→ **Stored data**
--------------------------------------------------

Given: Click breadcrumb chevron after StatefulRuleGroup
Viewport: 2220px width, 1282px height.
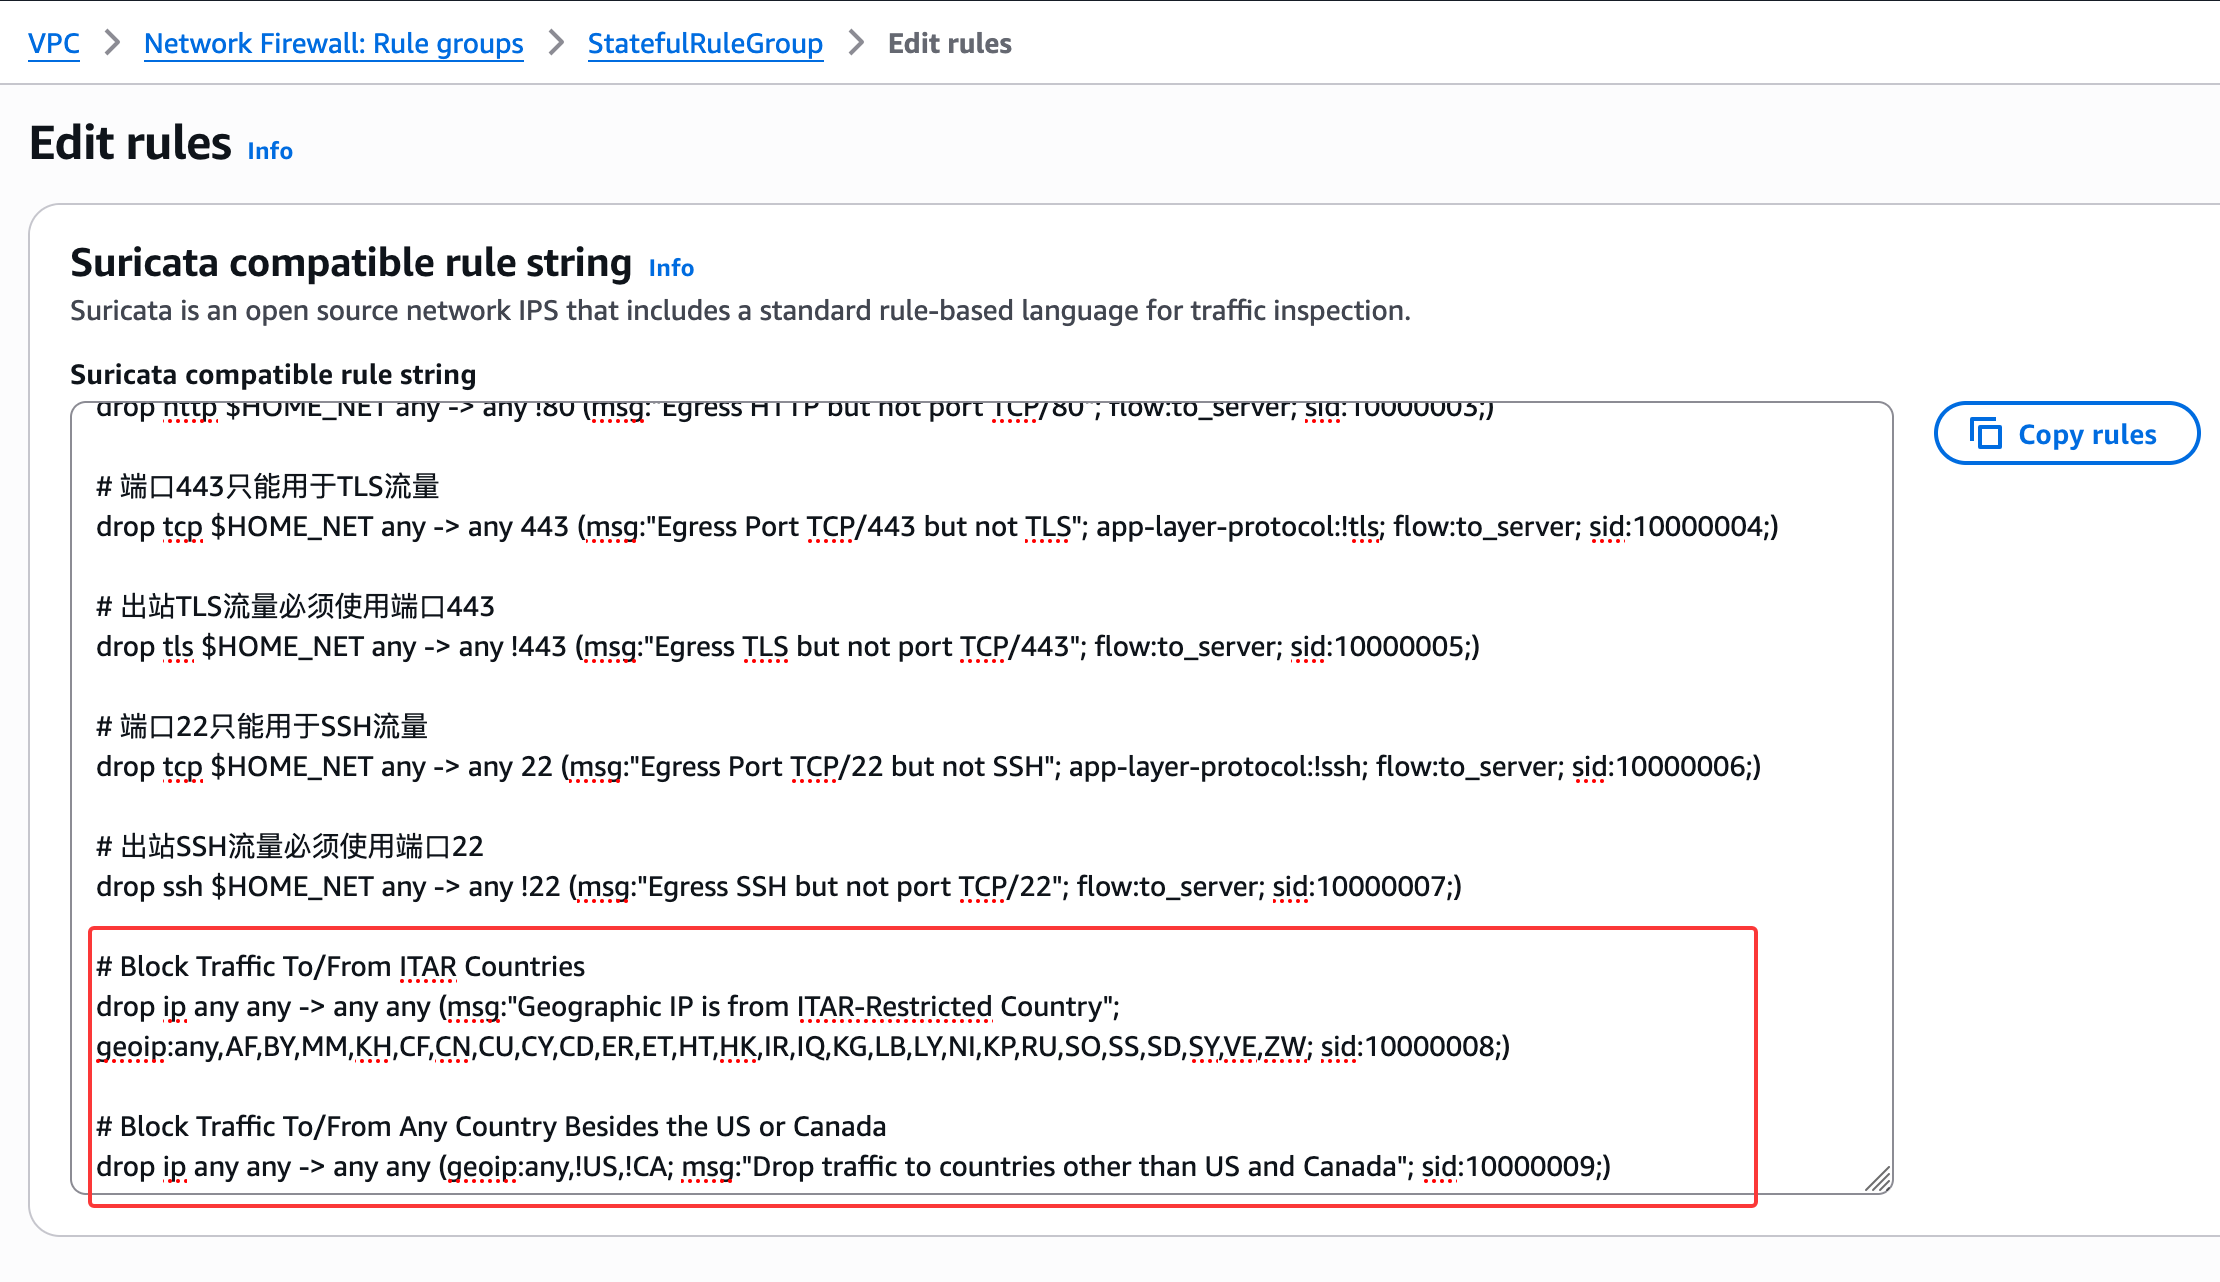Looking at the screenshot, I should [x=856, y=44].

--------------------------------------------------

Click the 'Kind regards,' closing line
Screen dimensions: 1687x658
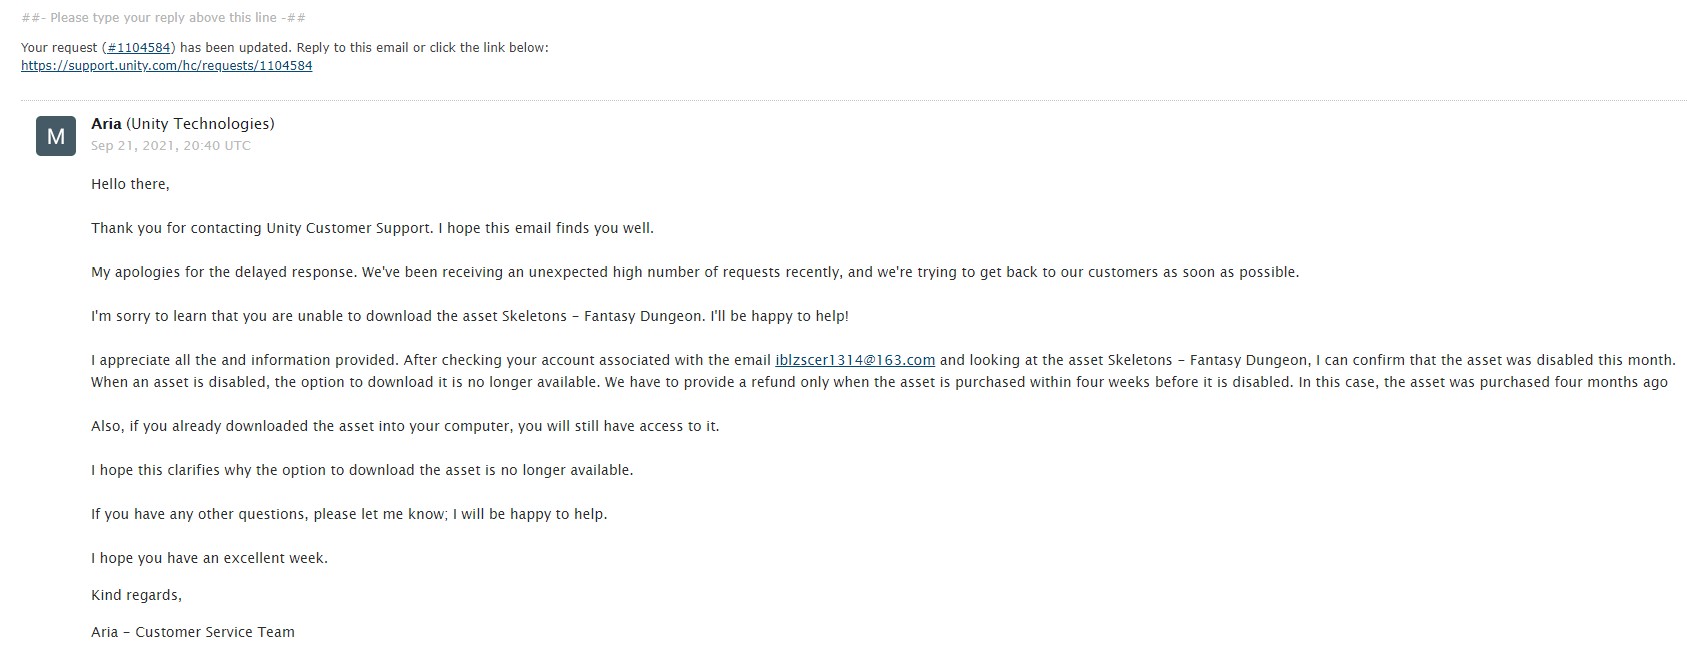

--------------------------------------------------

→ **Your goal**
Update the rows from the line with "Click the 'Kind regards,' closing line" up to and including the line with "Screen dimensions: 1687x658": put "sign-off" in place of "closing", keep everything else unchanged, and return only those lines.

→ **Solved exercise**
Click the 'Kind regards,' sign-off line
Screen dimensions: 1687x658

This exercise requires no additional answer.